The Kreuz Oranienburg (German:Autobahndreieck Kreuz Oranienburg)  is a partial cloverleaf with a semi-direct link in the German state Brandenburg in the Metropolitan region of Berlin.

The interchange connects the A111 from Dreieck Charlottenburg in Berlin and the B96 from Oranienburg to the A10, the Berlin Beltway.

Geography 
The interchange lies in the municipal areas of Leegebruch and Velten in the Landkreis Oberhavel. The nearby cities and villages are Oberkrämer, Oranienburg, Birkenwerder and Hohen Neuendorf. The interchange is approximately 25 km northwest of the centre of Berlin.
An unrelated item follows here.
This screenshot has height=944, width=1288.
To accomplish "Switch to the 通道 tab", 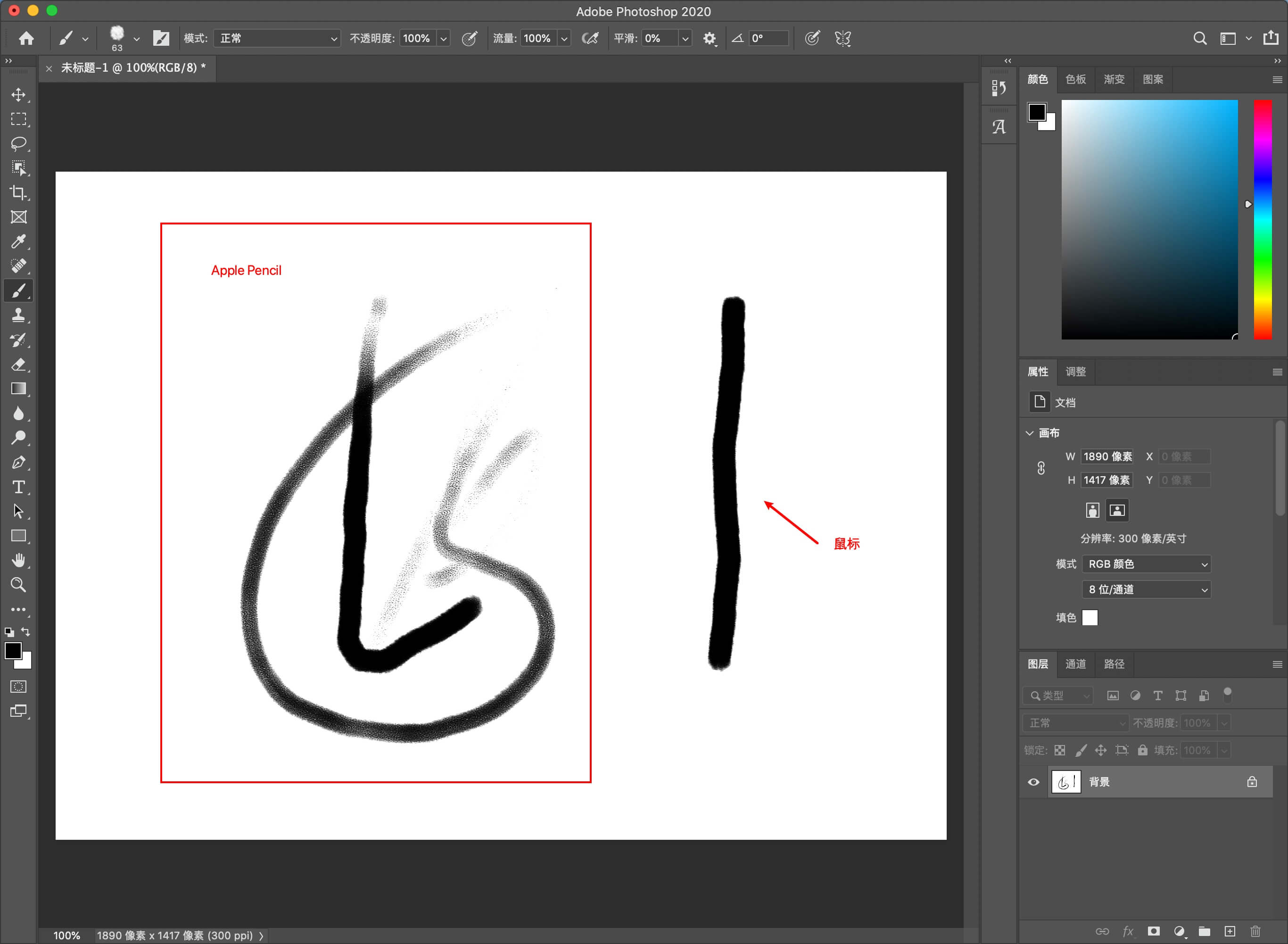I will click(1075, 664).
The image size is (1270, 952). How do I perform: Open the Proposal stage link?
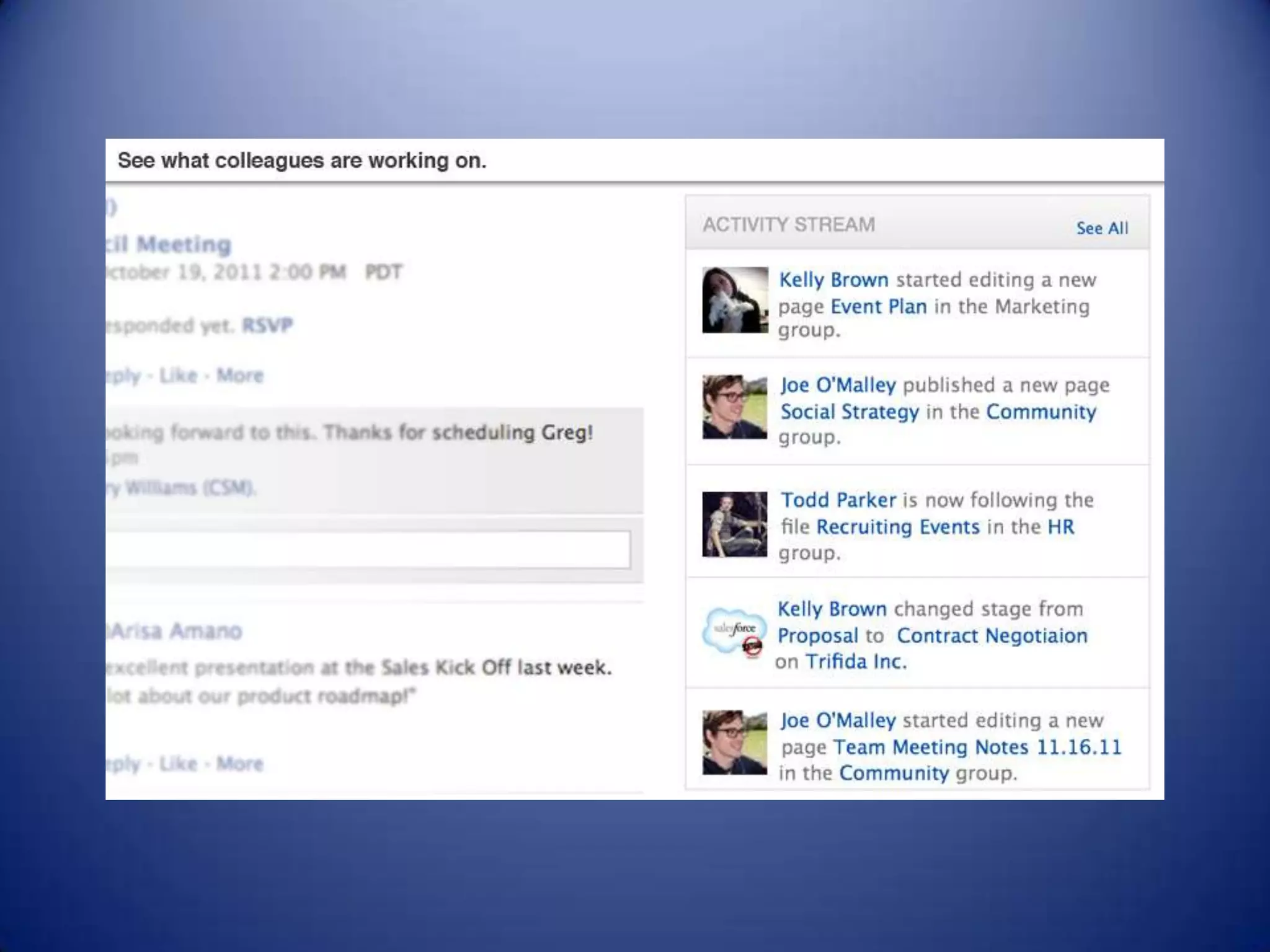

Near the interchange lies the nature reserve Naturpark Barnim and the river Havel, that is crossed by both motorways.

History 
The interchange was opened is 1982 as a trumpet. In the early 21st century the B 96 coming from the Oranienburg-bypass had also to be linked to the Berlin beltway A10. To make this connection, a new cloverleaf was built east of the existing interchange. The old interchange is due to the cloverleaf only a connection from and to the west, the eastbound relation is completely taken over by the cloverleaf. Through the old narrow east-south trumpet bend which is still visually present, the gradient of the south-west relation is unusual.